GOAL OF THE EXERCISE: Every single entry should be printed exactly.
------------------------------
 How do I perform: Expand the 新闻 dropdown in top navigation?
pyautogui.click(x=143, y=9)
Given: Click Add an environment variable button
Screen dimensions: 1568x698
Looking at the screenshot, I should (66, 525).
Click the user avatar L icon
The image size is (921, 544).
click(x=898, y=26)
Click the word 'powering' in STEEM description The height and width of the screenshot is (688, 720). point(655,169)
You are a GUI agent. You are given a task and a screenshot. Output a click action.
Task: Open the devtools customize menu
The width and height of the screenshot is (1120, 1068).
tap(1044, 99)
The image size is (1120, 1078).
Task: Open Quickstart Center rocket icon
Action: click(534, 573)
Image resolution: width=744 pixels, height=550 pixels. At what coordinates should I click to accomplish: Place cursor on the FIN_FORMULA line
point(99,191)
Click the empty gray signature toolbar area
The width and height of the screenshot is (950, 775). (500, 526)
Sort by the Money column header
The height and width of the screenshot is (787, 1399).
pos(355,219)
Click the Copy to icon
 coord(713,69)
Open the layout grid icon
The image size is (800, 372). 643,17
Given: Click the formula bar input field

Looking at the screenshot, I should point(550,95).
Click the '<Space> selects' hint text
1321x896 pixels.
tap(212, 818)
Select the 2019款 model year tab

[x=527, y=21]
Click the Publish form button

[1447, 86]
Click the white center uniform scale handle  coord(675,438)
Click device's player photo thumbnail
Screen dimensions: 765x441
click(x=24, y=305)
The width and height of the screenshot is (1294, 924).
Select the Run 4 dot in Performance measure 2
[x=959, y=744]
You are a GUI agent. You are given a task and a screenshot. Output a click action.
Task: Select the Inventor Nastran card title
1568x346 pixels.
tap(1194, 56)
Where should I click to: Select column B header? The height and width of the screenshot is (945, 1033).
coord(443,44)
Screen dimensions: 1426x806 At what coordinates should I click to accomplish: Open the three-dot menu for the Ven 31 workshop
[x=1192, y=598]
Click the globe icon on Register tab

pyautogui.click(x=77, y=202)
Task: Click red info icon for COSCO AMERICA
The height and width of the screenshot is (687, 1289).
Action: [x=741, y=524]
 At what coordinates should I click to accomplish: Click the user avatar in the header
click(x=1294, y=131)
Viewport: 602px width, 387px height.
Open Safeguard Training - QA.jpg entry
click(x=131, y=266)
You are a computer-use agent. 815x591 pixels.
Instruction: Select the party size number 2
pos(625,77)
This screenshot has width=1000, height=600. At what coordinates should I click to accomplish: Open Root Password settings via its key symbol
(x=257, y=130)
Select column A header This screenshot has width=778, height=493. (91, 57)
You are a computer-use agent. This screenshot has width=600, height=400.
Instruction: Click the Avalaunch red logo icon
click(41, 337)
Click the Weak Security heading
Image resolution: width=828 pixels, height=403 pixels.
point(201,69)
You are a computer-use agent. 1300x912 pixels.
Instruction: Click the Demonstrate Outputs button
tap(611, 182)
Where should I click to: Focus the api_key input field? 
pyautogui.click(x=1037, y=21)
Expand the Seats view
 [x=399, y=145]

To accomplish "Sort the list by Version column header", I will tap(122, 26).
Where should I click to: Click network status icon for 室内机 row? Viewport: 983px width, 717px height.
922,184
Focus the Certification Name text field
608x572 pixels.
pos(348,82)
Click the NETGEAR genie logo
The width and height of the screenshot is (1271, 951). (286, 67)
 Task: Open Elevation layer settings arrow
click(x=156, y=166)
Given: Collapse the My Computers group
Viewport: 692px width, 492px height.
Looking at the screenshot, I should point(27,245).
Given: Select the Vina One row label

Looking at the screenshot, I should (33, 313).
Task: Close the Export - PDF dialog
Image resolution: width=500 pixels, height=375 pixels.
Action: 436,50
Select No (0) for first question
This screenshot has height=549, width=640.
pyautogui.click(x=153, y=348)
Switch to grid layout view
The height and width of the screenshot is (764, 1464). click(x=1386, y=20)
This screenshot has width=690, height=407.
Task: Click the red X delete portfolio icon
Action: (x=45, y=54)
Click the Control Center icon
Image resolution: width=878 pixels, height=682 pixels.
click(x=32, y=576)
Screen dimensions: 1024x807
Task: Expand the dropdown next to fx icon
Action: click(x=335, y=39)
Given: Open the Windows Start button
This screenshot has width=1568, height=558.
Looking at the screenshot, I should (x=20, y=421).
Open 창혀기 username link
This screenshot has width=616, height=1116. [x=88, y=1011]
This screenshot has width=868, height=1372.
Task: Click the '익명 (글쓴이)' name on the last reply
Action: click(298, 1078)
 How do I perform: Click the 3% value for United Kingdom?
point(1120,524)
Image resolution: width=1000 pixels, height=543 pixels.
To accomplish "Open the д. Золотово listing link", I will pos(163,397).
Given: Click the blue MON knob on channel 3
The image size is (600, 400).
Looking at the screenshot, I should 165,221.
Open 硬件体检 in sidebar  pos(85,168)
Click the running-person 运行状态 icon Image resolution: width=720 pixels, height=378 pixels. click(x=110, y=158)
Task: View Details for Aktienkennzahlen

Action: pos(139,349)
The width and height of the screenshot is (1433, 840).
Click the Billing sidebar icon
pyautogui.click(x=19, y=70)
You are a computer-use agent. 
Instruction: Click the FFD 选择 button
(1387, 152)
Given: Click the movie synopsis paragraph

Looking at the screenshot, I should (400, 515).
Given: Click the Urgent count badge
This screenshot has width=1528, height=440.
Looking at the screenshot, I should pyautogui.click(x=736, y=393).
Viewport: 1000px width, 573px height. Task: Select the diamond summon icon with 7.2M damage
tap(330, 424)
------------------------------
RESULT OF THIS EXERCISE:
 How do I perform: Expand the 新闻 dropdown in top navigation?
pyautogui.click(x=143, y=9)
Given: Click Add an environment variable button
Screen dimensions: 1568x698
Looking at the screenshot, I should (66, 525).
Click the user avatar L icon
The image size is (921, 544).
click(x=898, y=26)
Click the word 'powering' in STEEM description The height and width of the screenshot is (688, 720). point(655,169)
You are a GUI agent. You are given a task and a screenshot. Output a click action.
Task: Open the devtools customize menu
The width and height of the screenshot is (1120, 1068).
tap(1044, 99)
The image size is (1120, 1078).
Task: Open Quickstart Center rocket icon
Action: click(534, 573)
Image resolution: width=744 pixels, height=550 pixels. At what coordinates should I click to accomplish: Place cursor on the FIN_FORMULA line
point(99,191)
Click the empty gray signature toolbar area
The width and height of the screenshot is (950, 775). (500, 526)
Sort by the Money column header
The height and width of the screenshot is (787, 1399).
pos(355,219)
Click the Copy to icon
 coord(713,69)
Open the layout grid icon
The image size is (800, 372). 643,17
Given: Click the formula bar input field

Looking at the screenshot, I should point(550,95).
Click the '<Space> selects' hint text
1321x896 pixels.
tap(212, 818)
Select the 2019款 model year tab

[x=527, y=21]
Click the Publish form button

[1447, 86]
Click the white center uniform scale handle  coord(675,438)
Click device's player photo thumbnail
Screen dimensions: 765x441
click(x=24, y=305)
The width and height of the screenshot is (1294, 924).
Select the Run 4 dot in Performance measure 2
[x=959, y=744]
You are a GUI agent. You are given a task and a screenshot. Output a click action.
Task: Select the Inventor Nastran card title
1568x346 pixels.
tap(1194, 56)
Where should I click to: Select column B header? The height and width of the screenshot is (945, 1033).
coord(443,44)
Screen dimensions: 1426x806 At what coordinates should I click to accomplish: Open the three-dot menu for the Ven 31 workshop
[x=1192, y=598]
Click the globe icon on Register tab

pyautogui.click(x=77, y=202)
Task: Click red info icon for COSCO AMERICA
The height and width of the screenshot is (687, 1289).
Action: [x=741, y=524]
 At what coordinates should I click to accomplish: Click the user avatar in the header
click(x=1294, y=131)
Viewport: 602px width, 387px height.
Open Safeguard Training - QA.jpg entry
click(x=131, y=266)
You are a computer-use agent. 815x591 pixels.
Instruction: Select the party size number 2
pos(625,77)
This screenshot has width=1000, height=600. At what coordinates should I click to accomplish: Open Root Password settings via its key symbol
(x=257, y=130)
Select column A header This screenshot has width=778, height=493. (91, 57)
You are a computer-use agent. This screenshot has width=600, height=400.
Instruction: Click the Avalaunch red logo icon
click(41, 337)
Click the Weak Security heading
Image resolution: width=828 pixels, height=403 pixels.
point(201,69)
You are a computer-use agent. 1300x912 pixels.
Instruction: Click the Demonstrate Outputs button
tap(611, 182)
Where should I click to: Focus the api_key input field? 
pyautogui.click(x=1037, y=21)
Expand the Seats view
 [x=399, y=145]

To accomplish "Sort the list by Version column header", I will tap(122, 26).
Where should I click to: Click network status icon for 室内机 row? Viewport: 983px width, 717px height.
922,184
Focus the Certification Name text field
608x572 pixels.
pos(348,82)
Click the NETGEAR genie logo
The width and height of the screenshot is (1271, 951). (286, 67)
 Task: Open Elevation layer settings arrow
click(x=156, y=166)
Given: Collapse the My Computers group
Viewport: 692px width, 492px height.
Looking at the screenshot, I should point(27,245).
Given: Select the Vina One row label

Looking at the screenshot, I should (33, 313).
Task: Close the Export - PDF dialog
Image resolution: width=500 pixels, height=375 pixels.
Action: 436,50
Select No (0) for first question
This screenshot has height=549, width=640.
pyautogui.click(x=153, y=348)
Switch to grid layout view
The height and width of the screenshot is (764, 1464). click(x=1386, y=20)
This screenshot has width=690, height=407.
Task: Click the red X delete portfolio icon
Action: (x=45, y=54)
Click the Control Center icon
Image resolution: width=878 pixels, height=682 pixels.
click(x=32, y=576)
Screen dimensions: 1024x807
Task: Expand the dropdown next to fx icon
Action: click(x=335, y=39)
Given: Open the Windows Start button
This screenshot has width=1568, height=558.
Looking at the screenshot, I should (x=20, y=421).
Open 창혀기 username link
This screenshot has width=616, height=1116. [x=88, y=1011]
This screenshot has width=868, height=1372.
Task: Click the '익명 (글쓴이)' name on the last reply
Action: click(298, 1078)
 How do I perform: Click the 3% value for United Kingdom?
point(1120,524)
Image resolution: width=1000 pixels, height=543 pixels.
To accomplish "Open the д. Золотово listing link", I will pos(163,397).
Given: Click the blue MON knob on channel 3
The image size is (600, 400).
Looking at the screenshot, I should 165,221.
Open 硬件体检 in sidebar  pos(85,168)
Click the running-person 运行状态 icon Image resolution: width=720 pixels, height=378 pixels. click(x=110, y=158)
Task: View Details for Aktienkennzahlen

Action: pos(139,349)
The width and height of the screenshot is (1433, 840).
Click the Billing sidebar icon
pyautogui.click(x=19, y=70)
You are a computer-use agent. 
Instruction: Click the FFD 选择 button
(1387, 152)
Given: Click the movie synopsis paragraph

Looking at the screenshot, I should (400, 515).
Given: Click the Urgent count badge
This screenshot has width=1528, height=440.
Looking at the screenshot, I should pyautogui.click(x=736, y=393).
Viewport: 1000px width, 573px height. Task: Select the diamond summon icon with 7.2M damage
tap(330, 424)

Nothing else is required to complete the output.